CONSIDERAÇÕES FINAIS No Japão, a ocorrência de desastres associados a fluxos de detritos e escorregamentos nos

municípios de Kure e de Hiroshima, no mês de junho de 1999, fez a população reconhecer a necessidade de fortalecimento de medidas estruturais, estabelecimento de métodos de evacuação mais eficientes, limitação de atividades humanas nas áreas de perigo, entre outros. Assim sendo, o governo japonês estabeleceu a Lei de Promoção de Medidas Preventivas contra Desastres de Sedimentos nas Áreas de Alerta de Desastres de Sedimentos (Lei de Prevenção de Desastres de Sedimentos) no mês de abril de 2000 (IPR, 2003). Desta maneira, o Brasil também deveria estabelecer leis similares a esta, visando à redução de perdas humanas e econômicas relacionadas a estes desastres.

Entretanto, não é possível assegurar proteção total à população somente através das leis estabelecidas. A previsão de ocorrência (quando, onde e qual o volume) de fluxos de detritos com alta confiabilidade é extremamente difícil. As características destes fluxos, tais como mecanismo de ocorrência e energia destrutiva, ainda não são bem compreendidas, nem sequer no âmbito científico. Devido à característica de ocorrência bastante repentina, a velocidade do movimento é alta e seu poder destrutivo é extremamente elevado, sendo que apenas um evento isolado é capaz de causar um enorme dano. Justamente por isso, a principal instrução relacionada aos fluxos de detritos deve ser similar àquele ensinamento e treinamento utilizado no caso de ocorrência de tsunamis, ou seja, “Salve sua vida com suas próprias forças”, por exemplo, uma reportagem da tragédia do Japão em 2011 (Sawaji, 2012).

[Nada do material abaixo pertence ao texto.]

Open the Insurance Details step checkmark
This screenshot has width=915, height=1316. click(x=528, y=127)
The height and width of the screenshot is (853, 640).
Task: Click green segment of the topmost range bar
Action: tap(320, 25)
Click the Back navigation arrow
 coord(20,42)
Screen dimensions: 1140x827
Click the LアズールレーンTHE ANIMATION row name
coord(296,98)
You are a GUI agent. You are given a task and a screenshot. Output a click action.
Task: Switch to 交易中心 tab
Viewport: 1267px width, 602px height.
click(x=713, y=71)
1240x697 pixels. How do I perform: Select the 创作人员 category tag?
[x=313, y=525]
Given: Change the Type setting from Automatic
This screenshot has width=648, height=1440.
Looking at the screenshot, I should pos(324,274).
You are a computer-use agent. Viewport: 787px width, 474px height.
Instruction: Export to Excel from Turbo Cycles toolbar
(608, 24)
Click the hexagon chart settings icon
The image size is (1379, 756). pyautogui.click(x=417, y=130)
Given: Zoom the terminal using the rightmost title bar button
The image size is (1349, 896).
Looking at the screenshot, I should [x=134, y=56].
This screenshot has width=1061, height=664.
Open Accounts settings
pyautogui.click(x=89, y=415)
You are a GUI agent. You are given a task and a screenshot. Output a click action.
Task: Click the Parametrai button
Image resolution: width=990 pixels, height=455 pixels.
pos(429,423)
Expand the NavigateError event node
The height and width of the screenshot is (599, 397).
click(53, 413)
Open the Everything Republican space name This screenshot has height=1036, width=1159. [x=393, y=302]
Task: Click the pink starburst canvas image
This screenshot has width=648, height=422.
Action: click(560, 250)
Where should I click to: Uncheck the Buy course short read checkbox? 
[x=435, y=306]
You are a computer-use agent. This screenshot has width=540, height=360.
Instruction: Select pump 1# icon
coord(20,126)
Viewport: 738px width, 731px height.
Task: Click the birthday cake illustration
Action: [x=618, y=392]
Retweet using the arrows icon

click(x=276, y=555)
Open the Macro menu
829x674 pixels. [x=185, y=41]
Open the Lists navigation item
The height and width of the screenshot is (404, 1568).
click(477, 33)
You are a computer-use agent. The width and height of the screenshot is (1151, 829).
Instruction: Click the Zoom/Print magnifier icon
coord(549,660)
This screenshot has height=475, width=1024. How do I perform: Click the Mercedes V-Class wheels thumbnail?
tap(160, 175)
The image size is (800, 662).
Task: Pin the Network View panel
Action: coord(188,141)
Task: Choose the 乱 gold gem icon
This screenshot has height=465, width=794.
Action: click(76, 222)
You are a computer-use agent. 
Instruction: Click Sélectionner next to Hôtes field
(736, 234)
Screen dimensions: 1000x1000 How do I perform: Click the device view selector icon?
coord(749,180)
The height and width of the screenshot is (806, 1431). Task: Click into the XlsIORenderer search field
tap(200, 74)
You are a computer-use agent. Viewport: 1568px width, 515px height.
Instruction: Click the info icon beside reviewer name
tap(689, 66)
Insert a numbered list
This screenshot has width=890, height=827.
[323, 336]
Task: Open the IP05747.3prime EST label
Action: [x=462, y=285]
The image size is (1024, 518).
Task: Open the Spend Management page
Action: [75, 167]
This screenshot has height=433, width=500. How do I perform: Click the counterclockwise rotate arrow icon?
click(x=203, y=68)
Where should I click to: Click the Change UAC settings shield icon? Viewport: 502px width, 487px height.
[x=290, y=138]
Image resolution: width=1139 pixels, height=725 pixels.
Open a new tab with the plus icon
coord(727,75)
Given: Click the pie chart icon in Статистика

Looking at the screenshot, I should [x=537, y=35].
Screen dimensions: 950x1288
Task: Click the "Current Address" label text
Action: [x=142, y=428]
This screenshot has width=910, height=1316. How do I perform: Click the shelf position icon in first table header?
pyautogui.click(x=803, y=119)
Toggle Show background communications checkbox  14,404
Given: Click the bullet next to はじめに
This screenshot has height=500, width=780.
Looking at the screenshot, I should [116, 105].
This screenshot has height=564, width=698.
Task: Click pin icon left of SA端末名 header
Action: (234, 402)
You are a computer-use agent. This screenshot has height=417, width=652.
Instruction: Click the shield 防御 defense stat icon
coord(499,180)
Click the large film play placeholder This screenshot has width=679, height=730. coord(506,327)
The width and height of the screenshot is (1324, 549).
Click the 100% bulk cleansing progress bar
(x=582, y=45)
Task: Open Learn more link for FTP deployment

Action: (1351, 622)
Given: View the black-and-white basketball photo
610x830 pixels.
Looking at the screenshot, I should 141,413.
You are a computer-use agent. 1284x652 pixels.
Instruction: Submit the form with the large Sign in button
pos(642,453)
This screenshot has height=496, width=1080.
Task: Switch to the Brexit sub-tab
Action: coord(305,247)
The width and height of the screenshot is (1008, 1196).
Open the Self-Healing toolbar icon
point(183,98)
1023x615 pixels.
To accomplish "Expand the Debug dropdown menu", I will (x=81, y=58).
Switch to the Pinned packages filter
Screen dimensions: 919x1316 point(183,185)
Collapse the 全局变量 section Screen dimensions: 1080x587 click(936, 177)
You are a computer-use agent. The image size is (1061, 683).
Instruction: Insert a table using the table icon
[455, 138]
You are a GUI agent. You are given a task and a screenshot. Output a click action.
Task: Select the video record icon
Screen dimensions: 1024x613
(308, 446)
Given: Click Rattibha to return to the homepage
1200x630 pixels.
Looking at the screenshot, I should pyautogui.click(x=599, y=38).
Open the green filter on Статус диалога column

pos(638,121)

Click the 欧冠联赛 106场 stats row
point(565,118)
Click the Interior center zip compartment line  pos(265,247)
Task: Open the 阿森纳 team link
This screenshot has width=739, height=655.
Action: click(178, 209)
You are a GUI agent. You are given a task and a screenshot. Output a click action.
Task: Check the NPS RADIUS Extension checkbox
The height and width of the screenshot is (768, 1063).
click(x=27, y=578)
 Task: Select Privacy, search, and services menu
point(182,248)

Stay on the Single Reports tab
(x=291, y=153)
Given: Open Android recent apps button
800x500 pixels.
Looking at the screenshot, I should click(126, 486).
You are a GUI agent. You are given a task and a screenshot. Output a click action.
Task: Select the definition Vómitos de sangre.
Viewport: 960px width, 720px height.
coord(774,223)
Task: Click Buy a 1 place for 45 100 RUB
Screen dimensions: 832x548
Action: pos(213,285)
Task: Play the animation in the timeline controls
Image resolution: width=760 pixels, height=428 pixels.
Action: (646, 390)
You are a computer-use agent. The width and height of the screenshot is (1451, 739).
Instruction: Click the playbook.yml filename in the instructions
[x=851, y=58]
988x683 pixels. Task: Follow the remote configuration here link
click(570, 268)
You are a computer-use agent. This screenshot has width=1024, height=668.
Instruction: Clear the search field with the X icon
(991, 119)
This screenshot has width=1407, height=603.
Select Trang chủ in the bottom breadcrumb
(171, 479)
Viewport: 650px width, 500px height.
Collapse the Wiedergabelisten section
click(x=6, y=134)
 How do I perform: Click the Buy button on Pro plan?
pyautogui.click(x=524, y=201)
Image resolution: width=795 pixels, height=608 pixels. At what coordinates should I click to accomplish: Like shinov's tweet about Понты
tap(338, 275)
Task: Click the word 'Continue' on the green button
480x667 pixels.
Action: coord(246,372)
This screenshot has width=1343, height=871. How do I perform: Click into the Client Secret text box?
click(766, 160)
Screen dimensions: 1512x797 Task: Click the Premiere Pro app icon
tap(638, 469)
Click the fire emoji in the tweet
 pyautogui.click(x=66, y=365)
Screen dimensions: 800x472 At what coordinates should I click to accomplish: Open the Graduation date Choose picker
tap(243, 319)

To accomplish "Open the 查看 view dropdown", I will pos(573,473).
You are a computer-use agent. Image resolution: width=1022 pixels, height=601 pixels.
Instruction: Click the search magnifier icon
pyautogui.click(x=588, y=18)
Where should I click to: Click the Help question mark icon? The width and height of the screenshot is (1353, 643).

Para que cada indivíduo possa salvar sua própria vida, não é suficiente correr e se afastar do local de perigo. Cada indivíduo precisa receber orientação relacionada à ações de proteção e defesa civil, aprendendo o que são os fluxos de detritos e como ocorrem. Portanto, é necessário que se construam mais bacias-escola para que cada comunidade possa compreender melhor os processos hidrológicos e as condições críticas de sua região. Assim, a implementação de bacias-escola é urgentemente necessária nas regiões montanhosas do Brasil.